Engaging general practice nurses in chronic disease self-management support in Australia: insights from a controlled trial in chronic obstructive pulmonary disease
Walters, JAE and Courtney-Pratt, H and Cameron-Tucker, H and Nelson, M and Robinson, A and Scott, J and Turner, P and Walters, EH and Wood-Baker, R, Engaging general practice nurses in chronic disease self-management support in Australia: insights from a controlled trial in chronic obstructive pulmonary disease, Australian Journal of Primary Health, 18, (1) pp. 74-79. ISSN 1448-7527 (2012) [Refereed Article]
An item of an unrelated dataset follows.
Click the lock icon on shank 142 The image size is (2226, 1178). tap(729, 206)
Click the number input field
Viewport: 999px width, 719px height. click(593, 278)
The growing burden of chronic disease will increase the role of primary care in supporting self-management and health-behaviour change. This role could be undertaken to some extent by the increased practice nurse work-force that has occurred over recent years. Mixed-methods were used to investigate the potential for general practice nurses adopting this role during a 12-month randomised controlled study of telephone-delivered health-mentoring in Tasmanian practices. Nurses (general practice and community health) were trained as health-mentors to assist COPD patients to identify and achieve personal health related goals through action plans. Of 21% of invited practices responding, 19 were allocated to health-mentoring but general practice nurses were unable to train as health-mentor in 14 (74%) principally due to lack of financial compensation and/or work load pressure. For five general practice nurses trained as health-mentors, roles currently included some chronic disease management, but training enhanced their self-management understanding and skills and increased the focus on patient-partnership, prioritising patients’ choices and achievability. Difficulties that lead to early withdrawal of health-mentors were competing demands, insufficient time available, phone calls having lower priority than face-to-face interactions and changing employment. Skills gained were rated as valuable, applicable to all clinical practice and transferable to other health care settings. Although these results suggest training can enhance general practice nurses’ skills to deliver self-management support in chronic disease, there are significant systems barriers that will also need to be addressed through funding models and organisational change.